- [Quoted passage]
►
An error of law was made

  1. I conclude that the magistrate made an error of law in concluding that he had no power to set aside the plea of guilty.  Power to allow the withdrawal of the plea of guilty is part of the inherent jurisdiction of the courts to see that justice is done, as stated by Parker LCJ in the passage I quoted from R v Mutford & Lothingland Justices

  2. The appellant asserts that the magistrate did not consider any evidence before accepting the plea.  That is wrong.  The magistrate heard counsel indicate a plea of guilty on 17 November 2011.  Even so, he required the appellant to plead personally.  The appellant did so. 

  3. There was nothing unequivocal in the plea of guilty.  The appellant subsequently put three affidavits before the court.  Nothing in those affidavits, apart from one bare assertion now not relied on, indicated that counsel had improperly influenced the appellant.  The various passages to which Dr Walsh has drawn my attention today from the hearing on 12 April 2012 do not, in my view, show that the plea was other than an unequivocal plea made with full understanding of its consequences.  Those of course, were statements that were simply asserted from the bar table by the appellant.
◄
- [Data supplied]
►
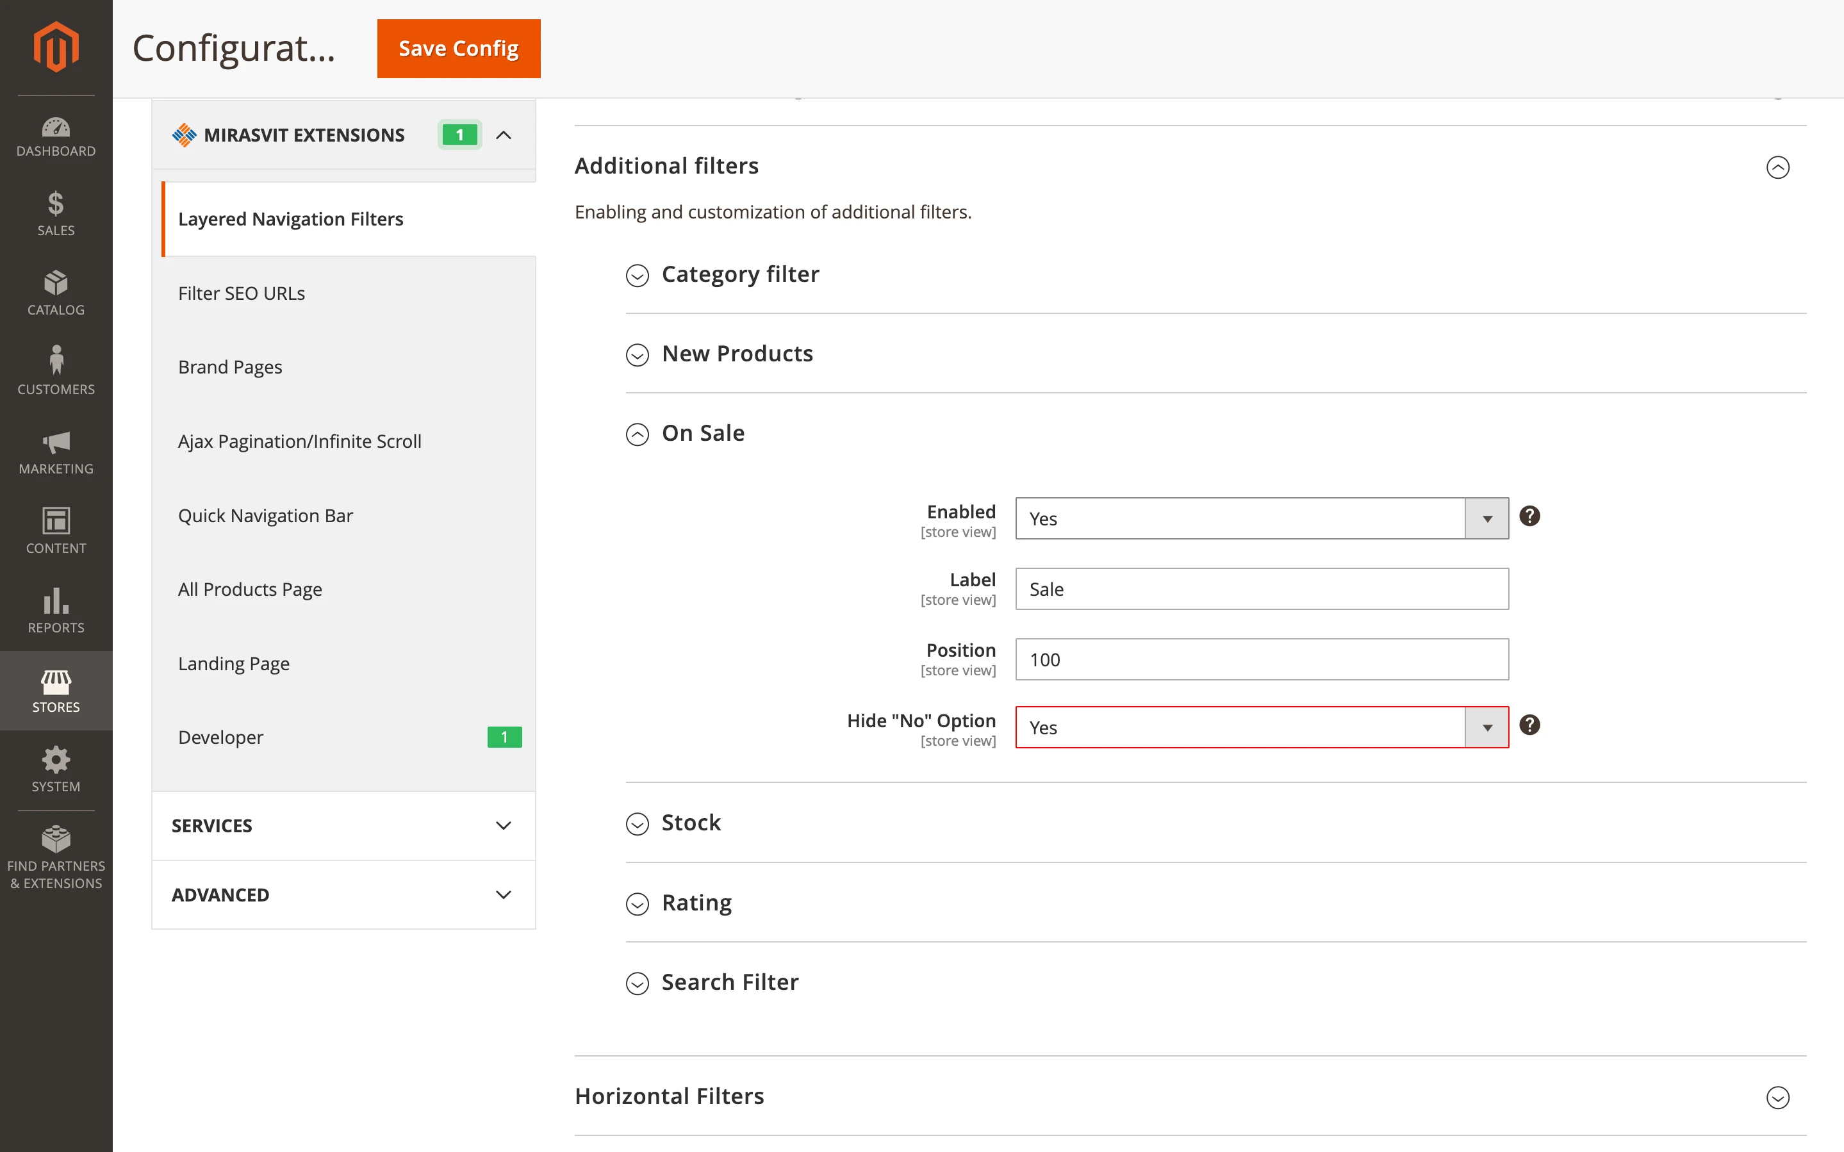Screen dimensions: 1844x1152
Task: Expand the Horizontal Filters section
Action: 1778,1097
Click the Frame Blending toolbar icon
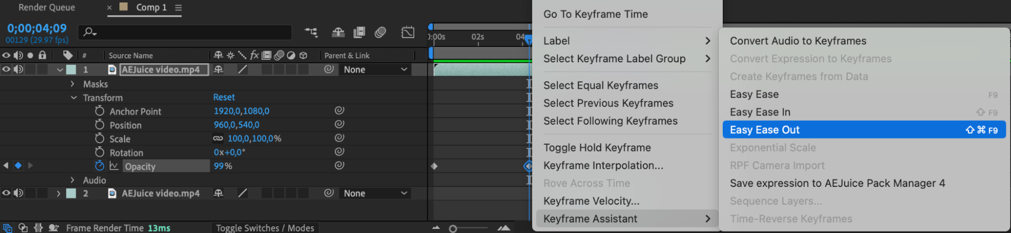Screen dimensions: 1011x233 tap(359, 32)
◄
- [Exercise requirements]
#1 Please reproduce the part of the judgment excerpt from "An error of law was" up to and including "appellant did so.".
#2 In the judgment excerpt, list each sentence of the numbered paragraph that begins "The appellant asserts", in order.
#3 Answer these from the judgment excerpt:
(a) On what date did the magistrate hear counsel indicate a plea of guilty?
(b) How many affidavits did the appellant later put before the court?
(c) Who is named as stating the point in the passage quoted from R v Mutford & Lothingland Justices?

- [Responses]
#1
An error of law was made

  1. I conclude that the magistrate made an error of law in concluding that he had no power to set aside the plea of guilty.  Power to allow the withdrawal of the plea of guilty is part of the inherent jurisdiction of the courts to see that justice is done, as stated by Parker LCJ in the passage I quoted from R v Mutford & Lothingland Justices

  2. The appellant asserts that the magistrate did not consider any evidence before accepting the plea.  That is wrong.  The magistrate heard counsel indicate a plea of guilty on 17 November 2011.  Even so, he required the appellant to plead personally.  The appellant did so.

#2
1. The appellant asserts that the magistrate did not consider any evidence before accepting the plea.
2. That is wrong.
3. The magistrate heard counsel indicate a plea of guilty on 17 November 2011.
4. Even so, he required the appellant to plead personally.
5. The appellant did so.

#3
(a) 17 November 2011
(b) Three
(c) Parker LCJ